:: Aim of the exercise ::
What you produce should be every line from the data that includes "chevron".

+ + +

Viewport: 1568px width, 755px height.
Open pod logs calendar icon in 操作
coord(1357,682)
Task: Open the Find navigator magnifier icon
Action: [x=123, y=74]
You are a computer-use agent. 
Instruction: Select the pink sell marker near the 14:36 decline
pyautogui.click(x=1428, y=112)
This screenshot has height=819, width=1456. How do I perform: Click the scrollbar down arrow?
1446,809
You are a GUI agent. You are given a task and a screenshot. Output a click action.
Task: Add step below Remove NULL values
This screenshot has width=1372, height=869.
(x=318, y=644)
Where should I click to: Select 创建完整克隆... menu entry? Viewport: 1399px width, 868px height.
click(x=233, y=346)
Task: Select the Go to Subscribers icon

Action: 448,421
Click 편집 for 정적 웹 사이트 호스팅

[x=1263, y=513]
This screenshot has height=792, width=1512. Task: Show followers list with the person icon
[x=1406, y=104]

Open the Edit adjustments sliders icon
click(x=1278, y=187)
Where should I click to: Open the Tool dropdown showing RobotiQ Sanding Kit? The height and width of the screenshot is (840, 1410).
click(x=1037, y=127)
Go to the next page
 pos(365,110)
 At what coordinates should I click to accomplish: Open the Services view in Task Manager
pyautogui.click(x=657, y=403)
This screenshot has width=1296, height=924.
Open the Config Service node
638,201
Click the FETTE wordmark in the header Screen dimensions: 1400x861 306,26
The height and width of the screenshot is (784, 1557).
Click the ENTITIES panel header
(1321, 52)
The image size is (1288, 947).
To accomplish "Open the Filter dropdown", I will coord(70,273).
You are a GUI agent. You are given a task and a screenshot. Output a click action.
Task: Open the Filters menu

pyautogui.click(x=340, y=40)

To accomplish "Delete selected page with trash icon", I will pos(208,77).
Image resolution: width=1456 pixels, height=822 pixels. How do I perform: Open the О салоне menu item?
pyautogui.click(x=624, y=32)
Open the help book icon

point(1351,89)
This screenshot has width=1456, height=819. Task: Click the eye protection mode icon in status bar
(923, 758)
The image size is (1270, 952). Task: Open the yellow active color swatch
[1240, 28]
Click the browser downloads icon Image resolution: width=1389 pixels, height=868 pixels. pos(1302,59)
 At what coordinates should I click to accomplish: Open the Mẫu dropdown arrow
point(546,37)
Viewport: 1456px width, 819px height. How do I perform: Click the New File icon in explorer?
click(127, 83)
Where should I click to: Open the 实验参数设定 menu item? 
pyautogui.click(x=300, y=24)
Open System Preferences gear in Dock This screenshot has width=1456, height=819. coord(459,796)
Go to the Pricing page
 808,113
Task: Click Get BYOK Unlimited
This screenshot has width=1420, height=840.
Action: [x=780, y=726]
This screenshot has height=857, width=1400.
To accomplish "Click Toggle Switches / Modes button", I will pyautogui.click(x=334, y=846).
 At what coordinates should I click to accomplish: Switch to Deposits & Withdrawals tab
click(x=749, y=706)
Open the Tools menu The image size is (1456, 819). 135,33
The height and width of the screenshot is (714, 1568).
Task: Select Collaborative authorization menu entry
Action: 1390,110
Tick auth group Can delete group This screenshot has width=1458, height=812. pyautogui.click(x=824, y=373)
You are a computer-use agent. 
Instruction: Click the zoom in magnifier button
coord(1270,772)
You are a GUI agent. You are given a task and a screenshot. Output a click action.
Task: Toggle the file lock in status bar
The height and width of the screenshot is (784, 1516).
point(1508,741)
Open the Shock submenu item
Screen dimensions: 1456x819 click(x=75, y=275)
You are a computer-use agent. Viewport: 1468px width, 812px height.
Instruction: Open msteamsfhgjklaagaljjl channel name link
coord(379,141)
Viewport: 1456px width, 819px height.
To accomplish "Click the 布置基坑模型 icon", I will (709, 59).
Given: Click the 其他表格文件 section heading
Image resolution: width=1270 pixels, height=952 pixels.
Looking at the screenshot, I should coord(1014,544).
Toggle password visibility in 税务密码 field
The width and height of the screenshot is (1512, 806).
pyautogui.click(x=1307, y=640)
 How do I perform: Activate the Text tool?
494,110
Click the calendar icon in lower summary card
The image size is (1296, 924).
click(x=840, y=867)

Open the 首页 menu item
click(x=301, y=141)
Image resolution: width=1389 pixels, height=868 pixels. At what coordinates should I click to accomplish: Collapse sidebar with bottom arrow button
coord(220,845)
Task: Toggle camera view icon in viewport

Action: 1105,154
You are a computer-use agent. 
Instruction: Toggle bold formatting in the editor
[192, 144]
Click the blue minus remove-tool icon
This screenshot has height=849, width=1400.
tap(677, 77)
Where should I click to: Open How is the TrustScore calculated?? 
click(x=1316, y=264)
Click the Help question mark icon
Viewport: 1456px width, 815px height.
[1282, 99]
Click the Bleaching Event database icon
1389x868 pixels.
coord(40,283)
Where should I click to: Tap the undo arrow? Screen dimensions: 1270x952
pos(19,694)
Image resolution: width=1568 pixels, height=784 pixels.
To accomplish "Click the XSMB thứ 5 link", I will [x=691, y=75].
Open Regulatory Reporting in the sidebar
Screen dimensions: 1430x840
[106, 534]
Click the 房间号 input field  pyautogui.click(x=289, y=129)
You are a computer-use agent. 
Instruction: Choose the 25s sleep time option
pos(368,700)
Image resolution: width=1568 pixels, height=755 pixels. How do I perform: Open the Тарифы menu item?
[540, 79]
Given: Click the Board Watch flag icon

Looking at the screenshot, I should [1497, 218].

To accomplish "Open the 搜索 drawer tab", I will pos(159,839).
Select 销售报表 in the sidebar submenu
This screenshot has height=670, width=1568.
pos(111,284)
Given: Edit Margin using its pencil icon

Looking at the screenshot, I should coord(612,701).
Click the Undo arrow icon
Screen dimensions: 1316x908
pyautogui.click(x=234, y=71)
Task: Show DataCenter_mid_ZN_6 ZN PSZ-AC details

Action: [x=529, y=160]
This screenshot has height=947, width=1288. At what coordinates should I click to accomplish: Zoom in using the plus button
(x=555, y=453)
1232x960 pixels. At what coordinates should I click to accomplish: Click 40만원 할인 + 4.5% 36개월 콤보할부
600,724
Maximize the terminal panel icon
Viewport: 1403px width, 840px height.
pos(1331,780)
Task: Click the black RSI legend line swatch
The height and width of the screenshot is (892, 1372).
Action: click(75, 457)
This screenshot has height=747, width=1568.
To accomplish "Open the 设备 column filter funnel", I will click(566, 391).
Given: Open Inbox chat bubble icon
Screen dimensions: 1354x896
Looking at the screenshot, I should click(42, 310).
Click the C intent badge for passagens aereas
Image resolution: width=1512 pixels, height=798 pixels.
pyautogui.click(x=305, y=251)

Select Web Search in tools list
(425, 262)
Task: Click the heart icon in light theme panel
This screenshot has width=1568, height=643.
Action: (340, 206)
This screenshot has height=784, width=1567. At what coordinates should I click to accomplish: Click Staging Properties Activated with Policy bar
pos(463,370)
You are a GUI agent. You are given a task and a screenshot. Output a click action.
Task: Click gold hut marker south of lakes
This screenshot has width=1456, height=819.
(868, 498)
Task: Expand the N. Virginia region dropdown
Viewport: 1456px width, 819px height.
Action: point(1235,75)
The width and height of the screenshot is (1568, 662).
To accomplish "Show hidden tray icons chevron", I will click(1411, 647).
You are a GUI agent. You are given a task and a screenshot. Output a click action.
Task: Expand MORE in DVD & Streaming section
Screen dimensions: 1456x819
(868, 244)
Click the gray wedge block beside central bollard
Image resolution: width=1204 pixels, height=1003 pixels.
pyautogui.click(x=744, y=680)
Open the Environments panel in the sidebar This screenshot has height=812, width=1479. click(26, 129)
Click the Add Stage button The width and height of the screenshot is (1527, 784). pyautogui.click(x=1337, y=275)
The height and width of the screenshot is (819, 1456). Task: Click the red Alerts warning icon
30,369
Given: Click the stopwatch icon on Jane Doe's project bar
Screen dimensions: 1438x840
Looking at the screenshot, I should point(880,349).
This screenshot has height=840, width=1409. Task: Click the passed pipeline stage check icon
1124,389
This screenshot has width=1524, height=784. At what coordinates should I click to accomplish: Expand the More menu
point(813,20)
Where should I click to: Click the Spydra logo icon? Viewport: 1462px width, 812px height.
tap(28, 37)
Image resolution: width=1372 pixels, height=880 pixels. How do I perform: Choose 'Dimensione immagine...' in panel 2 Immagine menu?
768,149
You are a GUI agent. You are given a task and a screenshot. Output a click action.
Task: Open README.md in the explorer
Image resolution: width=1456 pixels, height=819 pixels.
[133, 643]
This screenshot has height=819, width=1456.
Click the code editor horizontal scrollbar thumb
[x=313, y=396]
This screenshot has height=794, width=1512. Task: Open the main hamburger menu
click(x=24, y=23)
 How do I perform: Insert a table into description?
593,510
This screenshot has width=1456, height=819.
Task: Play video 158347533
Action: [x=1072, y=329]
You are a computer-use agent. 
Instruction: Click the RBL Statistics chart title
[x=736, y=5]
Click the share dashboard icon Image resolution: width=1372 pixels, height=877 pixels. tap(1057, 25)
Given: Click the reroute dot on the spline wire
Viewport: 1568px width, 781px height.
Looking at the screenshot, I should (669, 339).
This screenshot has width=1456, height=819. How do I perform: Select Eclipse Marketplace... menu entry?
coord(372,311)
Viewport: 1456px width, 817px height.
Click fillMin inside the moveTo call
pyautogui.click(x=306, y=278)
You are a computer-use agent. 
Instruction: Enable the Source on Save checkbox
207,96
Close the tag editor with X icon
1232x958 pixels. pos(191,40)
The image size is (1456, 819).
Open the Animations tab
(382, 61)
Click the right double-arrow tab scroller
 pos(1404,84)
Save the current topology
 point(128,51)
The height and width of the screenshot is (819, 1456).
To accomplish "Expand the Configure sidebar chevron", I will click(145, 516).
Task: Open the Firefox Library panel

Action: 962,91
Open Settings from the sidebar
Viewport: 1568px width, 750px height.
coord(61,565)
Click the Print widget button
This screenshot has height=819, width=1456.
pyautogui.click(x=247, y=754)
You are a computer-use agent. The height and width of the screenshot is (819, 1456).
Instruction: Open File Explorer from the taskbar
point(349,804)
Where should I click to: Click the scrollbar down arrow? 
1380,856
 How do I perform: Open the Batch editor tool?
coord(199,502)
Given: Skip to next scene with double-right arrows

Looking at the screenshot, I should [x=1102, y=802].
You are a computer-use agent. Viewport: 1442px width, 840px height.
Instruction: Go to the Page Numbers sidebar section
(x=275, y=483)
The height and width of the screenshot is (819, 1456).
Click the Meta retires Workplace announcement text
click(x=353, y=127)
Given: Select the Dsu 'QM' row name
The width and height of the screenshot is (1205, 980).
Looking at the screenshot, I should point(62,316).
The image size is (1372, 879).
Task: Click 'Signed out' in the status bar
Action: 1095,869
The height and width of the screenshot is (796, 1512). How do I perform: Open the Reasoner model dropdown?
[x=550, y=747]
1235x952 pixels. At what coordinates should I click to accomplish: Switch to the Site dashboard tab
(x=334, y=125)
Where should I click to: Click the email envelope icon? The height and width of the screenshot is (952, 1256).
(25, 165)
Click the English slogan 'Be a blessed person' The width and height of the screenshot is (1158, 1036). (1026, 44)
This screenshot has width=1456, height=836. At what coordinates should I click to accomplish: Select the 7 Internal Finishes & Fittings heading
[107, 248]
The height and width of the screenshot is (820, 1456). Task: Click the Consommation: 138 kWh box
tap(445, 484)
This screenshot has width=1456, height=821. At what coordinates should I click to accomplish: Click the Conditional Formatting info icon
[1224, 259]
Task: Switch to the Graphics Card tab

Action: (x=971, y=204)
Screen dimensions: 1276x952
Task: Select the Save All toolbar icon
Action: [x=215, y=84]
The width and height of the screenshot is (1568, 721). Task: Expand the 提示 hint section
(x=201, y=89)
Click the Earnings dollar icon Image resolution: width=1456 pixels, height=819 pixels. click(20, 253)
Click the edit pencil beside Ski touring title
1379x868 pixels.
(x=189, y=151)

+ + +

:: Answer section ::
To accomplish "Show hidden tray icons chevron", I will click(1411, 647).
To accomplish "Expand the Configure sidebar chevron", I will click(145, 516).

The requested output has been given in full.